President Donald Trump posted an intriguing image to his Truth Social account on Saturday.
Apparently generated by artificial intelligence, the image shows a likeness of Trump standing above the New York Stock Exchange (NYSE) bell and applauding. On one side of the president reads the words “The Great American Mortgage Corporation.” On the other is presumably a ticker symbol, “MAGA,” with November 2025 printed above.
Based on last week’s Wall Street Journal report that the administration is planning an initial public offering of government-sponsored mortgage giants Fannie Mae and Freddie Mac, the implications of Trump’s social media post are clear: Not only was the Journal’s anonymously sourced reporting accurate, but Trump envisions an IPO by year-end of a single merged company.
Officials in the Trump orbit were quick to seize on the news. Commerce Secretary Howard Lutnick simply reposted the image on X. Bill Pulte, who oversees Fannie and Freddie as director of the Federal Housing Finance Agency (FHFA), posted a screen grab of the makeshift Great American Mortgage Corp. logo with the comment, “FDR created Fannie Mae in 1938 and President Trump may create this in 2025.”
Bill Ackman, the billionaire hedge fund manager who founded Pershing Square Capital Management in 2004, also reposted the Trump image on X, commenting that he believes a merger of Fannie and Freddie would result in reduced mortgage rates.
“A merger would enable them to achieve huge synergies both in their operations and in the trading price and spreads of their [mortgage-backed securities], savings which could be passed along to consumers in the form of reduced mortgage rates,” Ackman wrote. “A merger would also reduce the cost and risks of government oversight as there would be only one institution that would require FHFA oversight.”
Fannie and Freddie buy loans that meet their underwriting criteria and package them as mortgage-backed securities that are sold to investors in a process that creates liquidity for lenders. Following the subprime mortgage meltdown and ensuing 2008 financial crisis, the publicly traded companies were bailed out by the Treasury Department, placed under federal conservatorship, and delisted from the NYSE and relegated to the over-the-counter Pink Sheets.

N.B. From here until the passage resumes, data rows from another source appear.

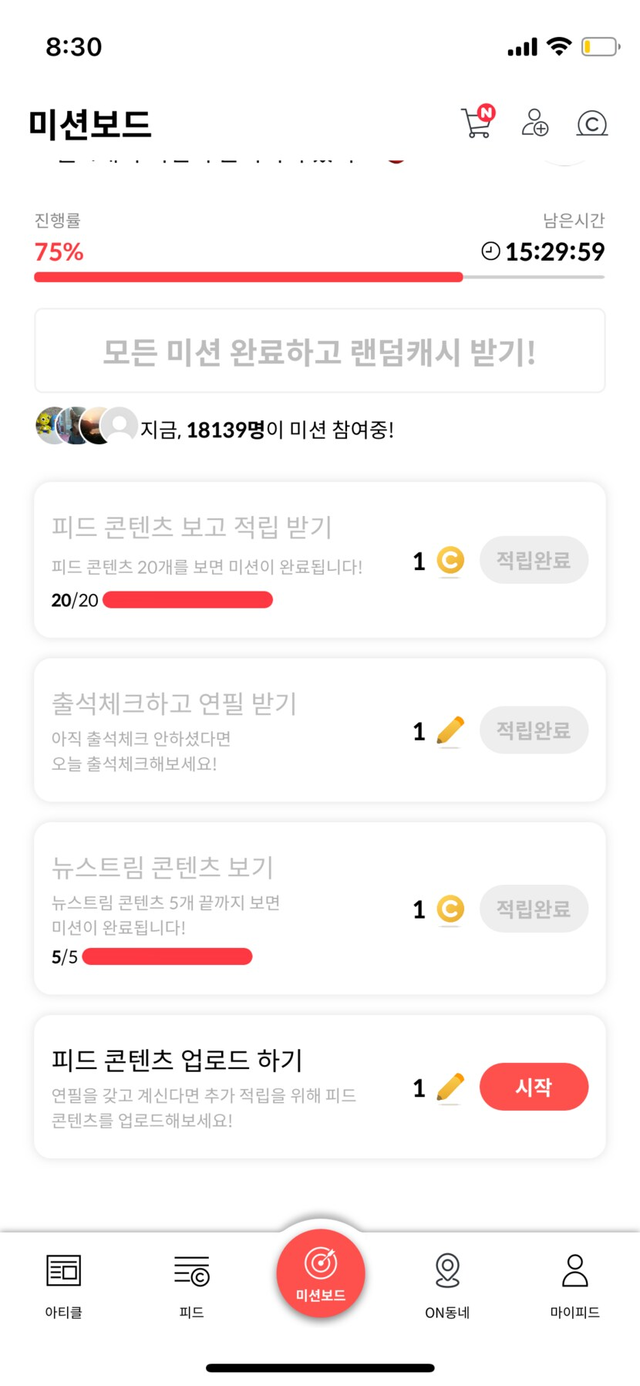Screen dimensions: 640x1386
Task: Open the cash coin icon in header
Action: pyautogui.click(x=592, y=123)
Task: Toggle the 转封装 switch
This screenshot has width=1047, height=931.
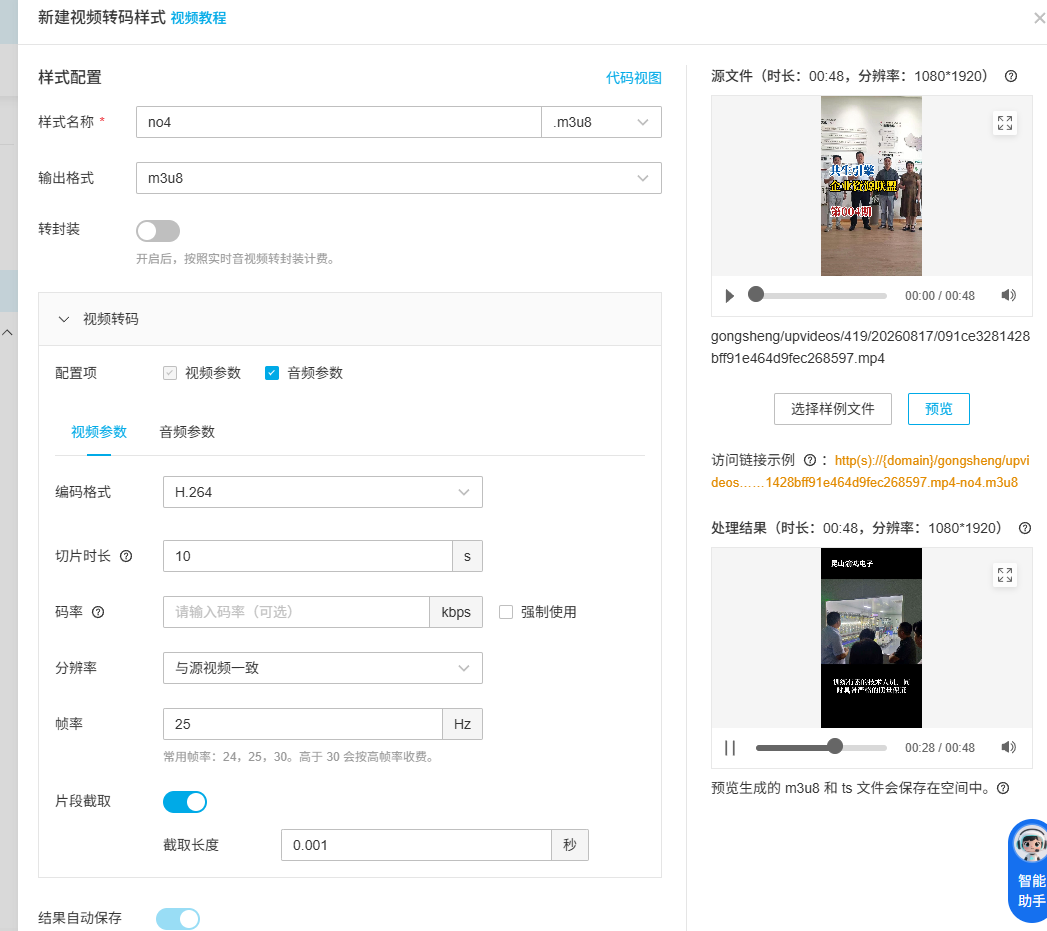Action: click(158, 231)
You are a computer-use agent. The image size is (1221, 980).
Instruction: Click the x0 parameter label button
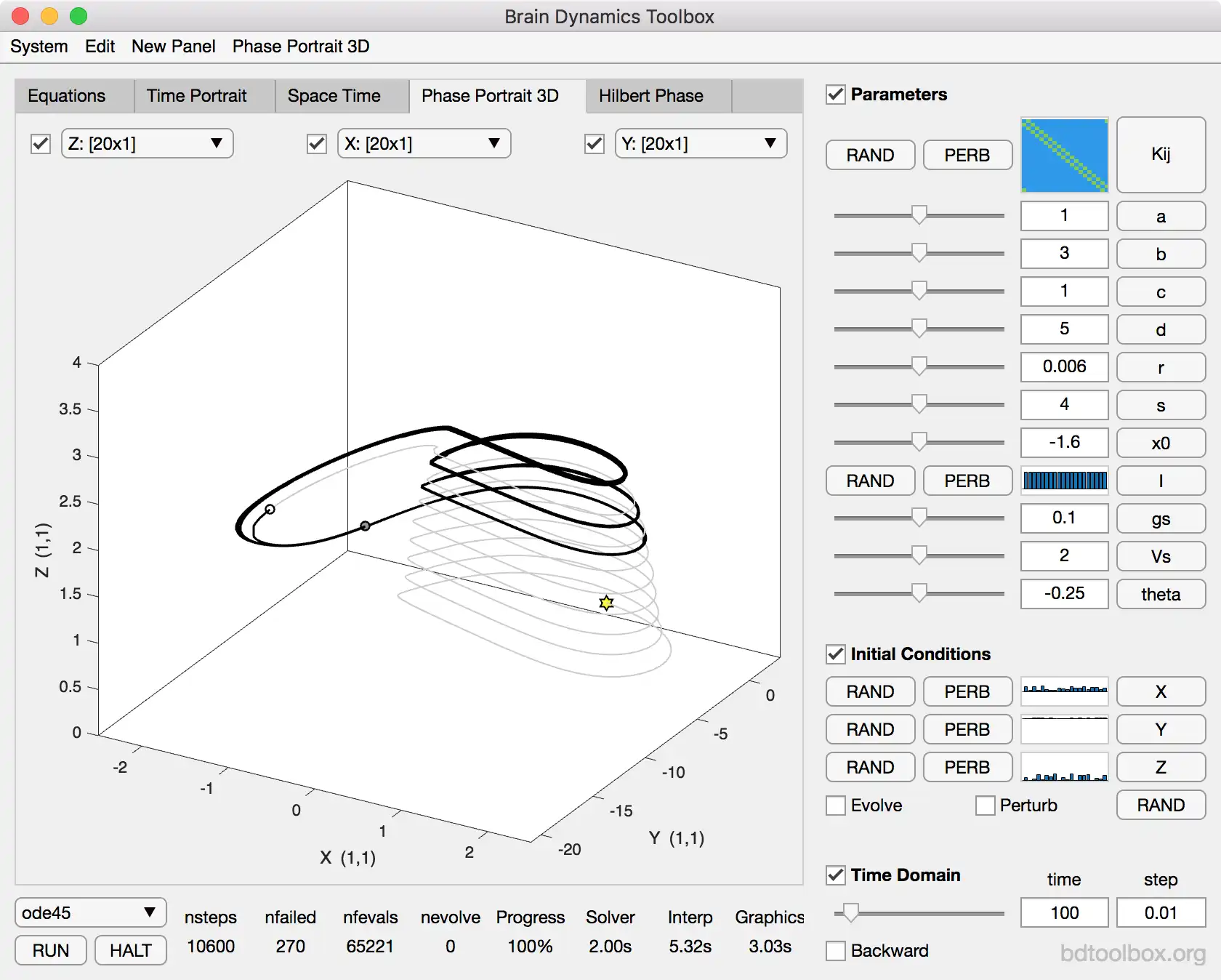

An IPO, which the Journal reported could raise around $30 billion by offering between 5% and 15% of Fannie and Freddie’s stock as a public float, would mark the first time the companies have traded on a major exchange since 2010.

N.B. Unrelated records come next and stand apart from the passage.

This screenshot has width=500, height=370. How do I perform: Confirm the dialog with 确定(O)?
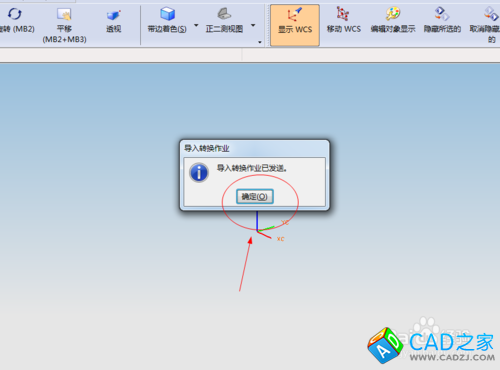point(255,196)
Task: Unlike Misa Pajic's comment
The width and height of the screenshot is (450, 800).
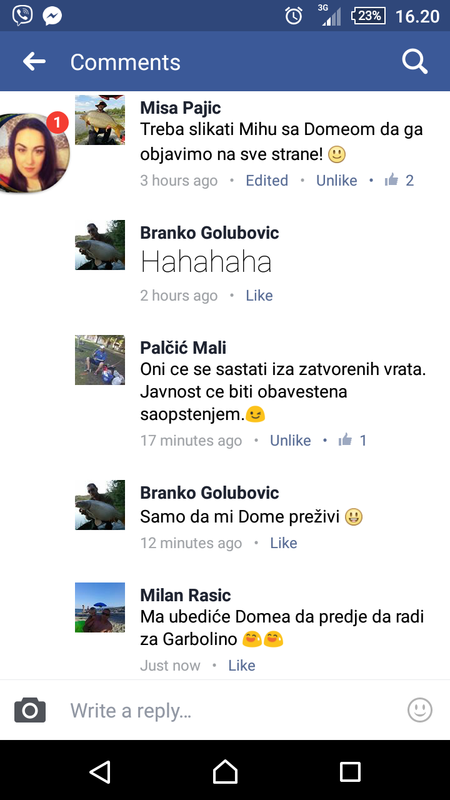Action: coord(337,181)
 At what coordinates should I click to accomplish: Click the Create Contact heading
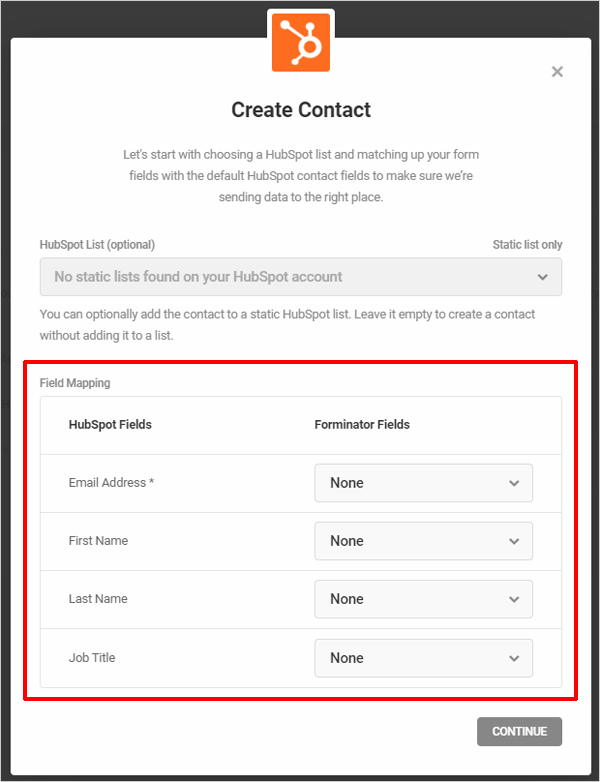(301, 110)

Ackman, it should be noted, would stand to profit if Fannie and Freddie are taken public. Pershing Square owns about 220 million shares of the two companies, according to comments Ackman made during a Pershing earnings call in May.
In December of 2024, Ackman directly plugged Fannie and Freddie as stock recommendations in a lengthy X post, stating, “Trump likes big deals and this would be the biggest deal in history. I am confident he will get it done.”
Others aren’t as certain as Ackman that a Fannie and Freddie merger and IPO would lower mortgage costs.
In an interview with Scotsman Guide prior to the Trump post implying a merger was in the works, mortgage attorney Marty Green called the reported IPO timeline “extraordinarily aggressive” and cautioned that moving too quickly with the process could be disruptive to the mortgage market and cause rates to increase in the near term.
On Monday, the editors of the conservative magazine National Review opined that taking Fannie and Freddie public again while maintaining an implicit guarantee that the federal government would bail them out again if they encounter financial hardship “risks setting up a similar scenario to the one that ended in disaster in 2008.”
“A major corporation operating with the implicit backing of U.S. taxpayers is not private industry. Capitalism operates under the profit-and-loss system. The market signal of a loss is just as important as the signal of a profit,” they wrote. “Pretending to be a private business while being insulated from failure is a lie, and it turned out to be a destructive one to the overall economy [in 2008].”
The National Review editors instead proposed an even bolder idea: Repeal Fannie and Freddie’s congressional charters and wind down the companies altogether.
“Instead of going back to what didn’t work, the administration should be looking for ways to get the government out of housing instead,” they stated.